> _Set exercise_: Print the entries from the line with "This screenshot has width=1509, height=1350." up to and including the line with "Image resolution: width=681", exactly as they stand, and leave the pictures out of your answer.
++++ Available records
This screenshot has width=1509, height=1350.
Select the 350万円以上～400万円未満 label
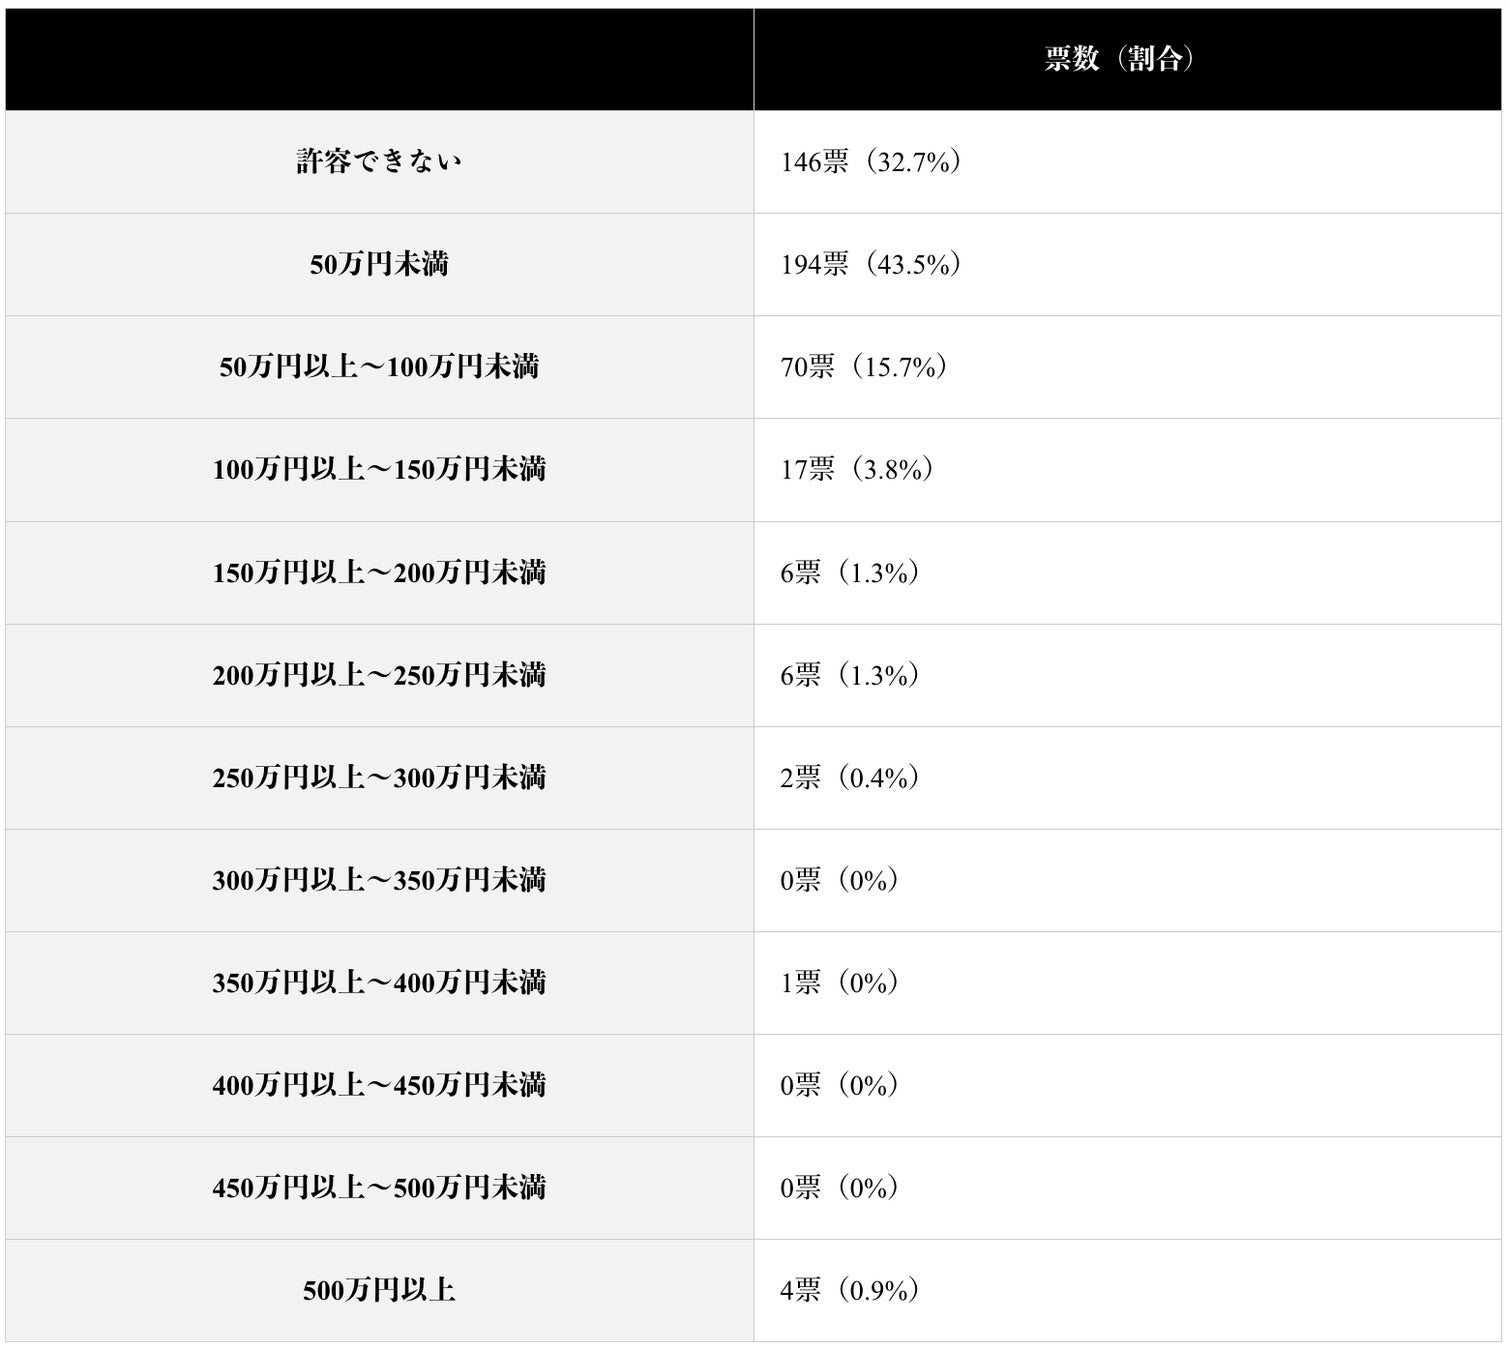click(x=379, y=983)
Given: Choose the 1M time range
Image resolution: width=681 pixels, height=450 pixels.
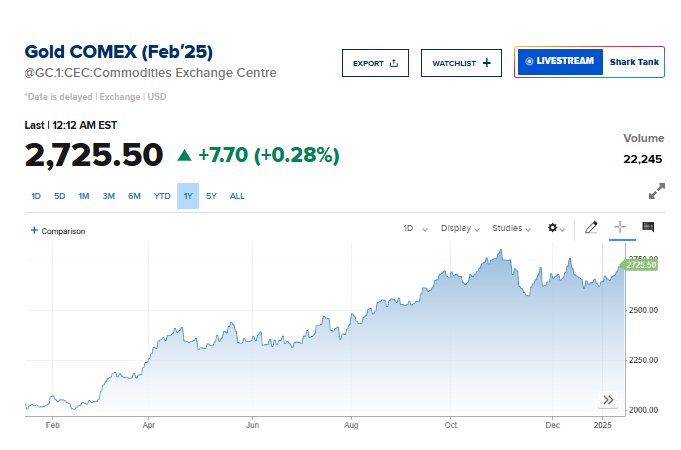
++++++++
++++ Available records
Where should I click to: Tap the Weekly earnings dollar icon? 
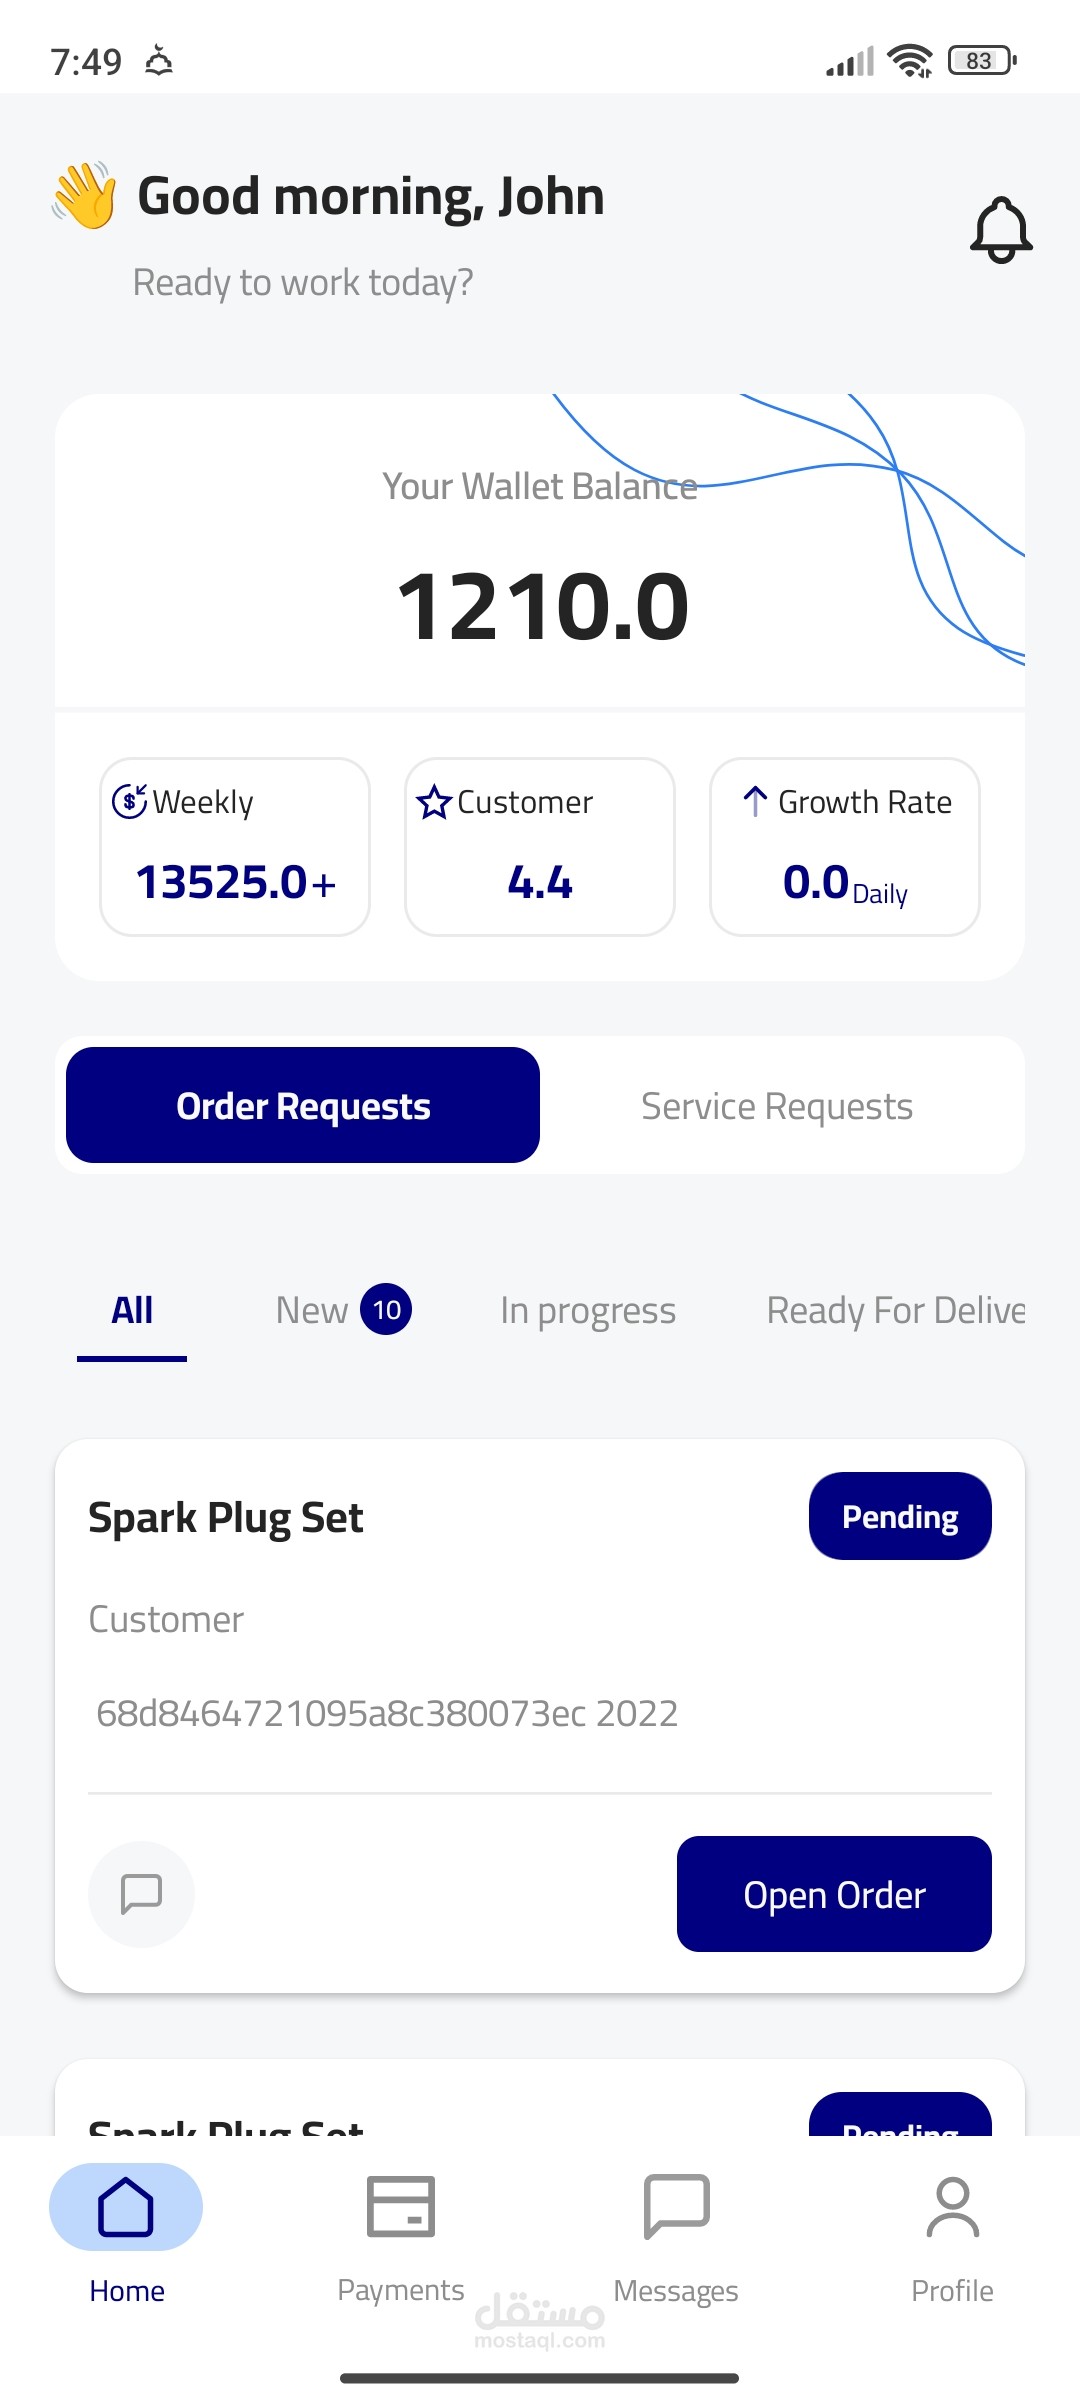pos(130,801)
++++++++
> _The answer_:
This screenshot has width=1509, height=1350.
Select the 350万円以上～400万円未満 label
click(x=379, y=983)
Given: Choose the 1M time range
Image resolution: width=681 pixels, height=450 pixels.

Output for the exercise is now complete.